**PROBLEM REQUIREMENTS**:
The reply should contain every entry below exactly as written, with no images.

**DATA EXCERPTS**:
┄┄┄┄┄┄
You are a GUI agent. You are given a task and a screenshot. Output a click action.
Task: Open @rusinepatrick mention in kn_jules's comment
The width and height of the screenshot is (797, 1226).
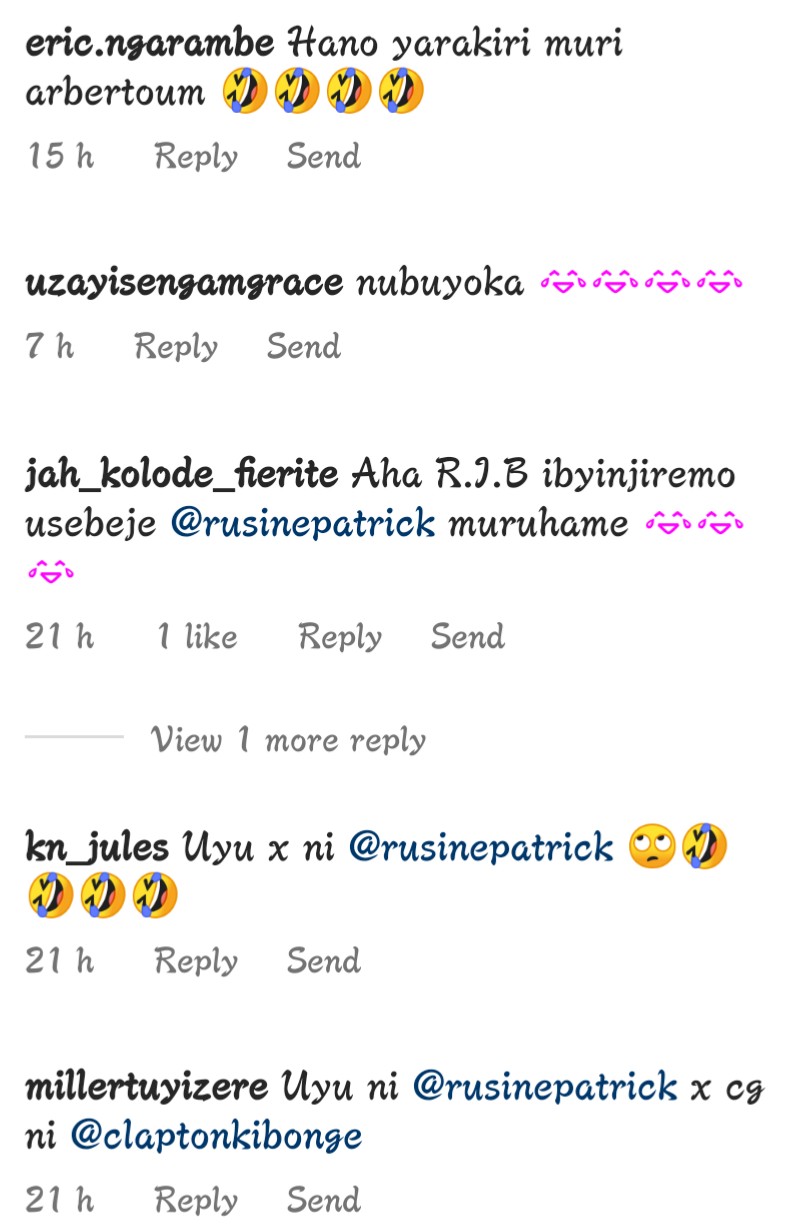coord(481,848)
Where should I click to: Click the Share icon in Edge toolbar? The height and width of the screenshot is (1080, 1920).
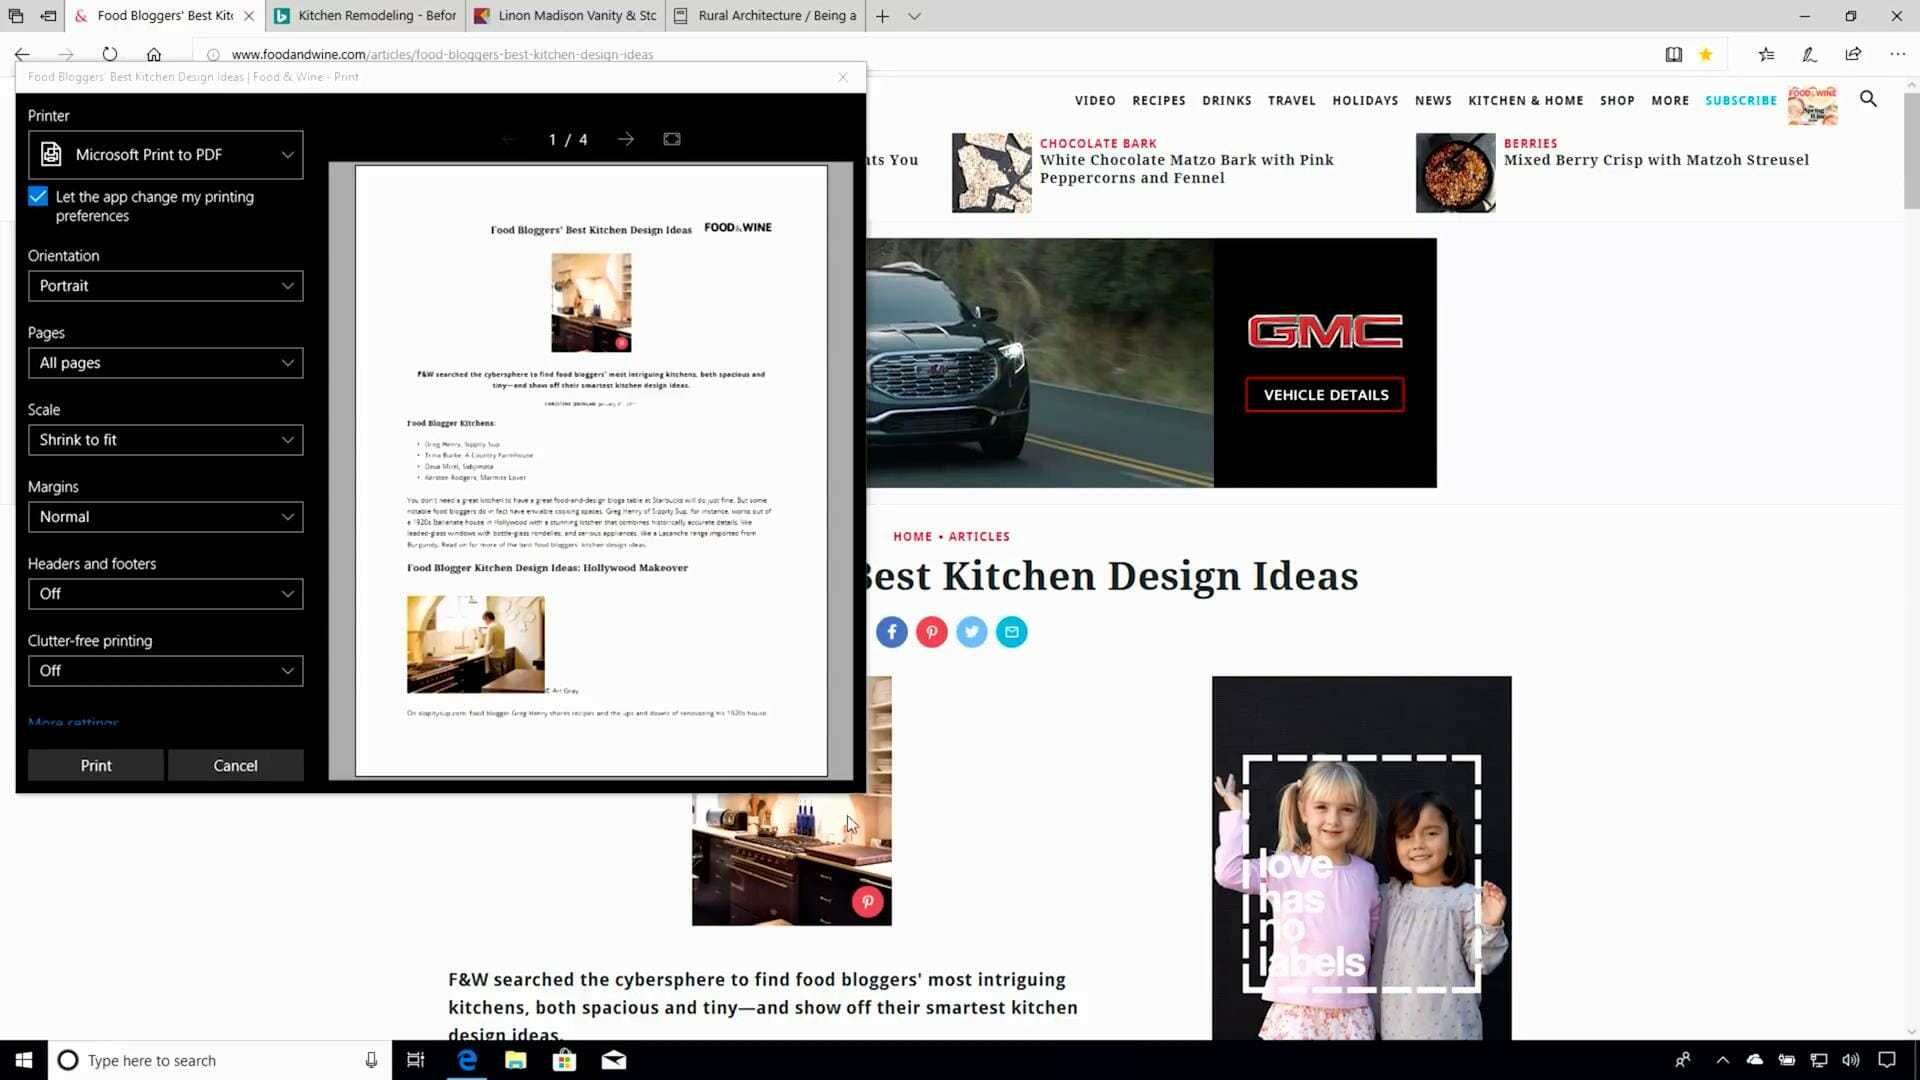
┄┄┄┄┄┄
**WRITTEN RESPONSE**:
You are a GUI agent. You are given a task and a screenshot. Output a click action.
Task: Open @rusinepatrick mention in kn_jules's comment
The width and height of the screenshot is (797, 1226).
coord(481,848)
Where should I click to: Click the Share icon in Edge toolbar? The height and width of the screenshot is (1080, 1920).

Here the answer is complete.